Collected data
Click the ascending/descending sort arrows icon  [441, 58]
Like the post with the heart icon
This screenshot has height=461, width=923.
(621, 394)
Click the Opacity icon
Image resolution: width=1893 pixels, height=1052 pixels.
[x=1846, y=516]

* Activity *
Every entry must be output again, exactly as written above.

* Response area *
Click the ascending/descending sort arrows icon  [441, 58]
Like the post with the heart icon
This screenshot has height=461, width=923.
(621, 394)
Click the Opacity icon
Image resolution: width=1893 pixels, height=1052 pixels.
[x=1846, y=516]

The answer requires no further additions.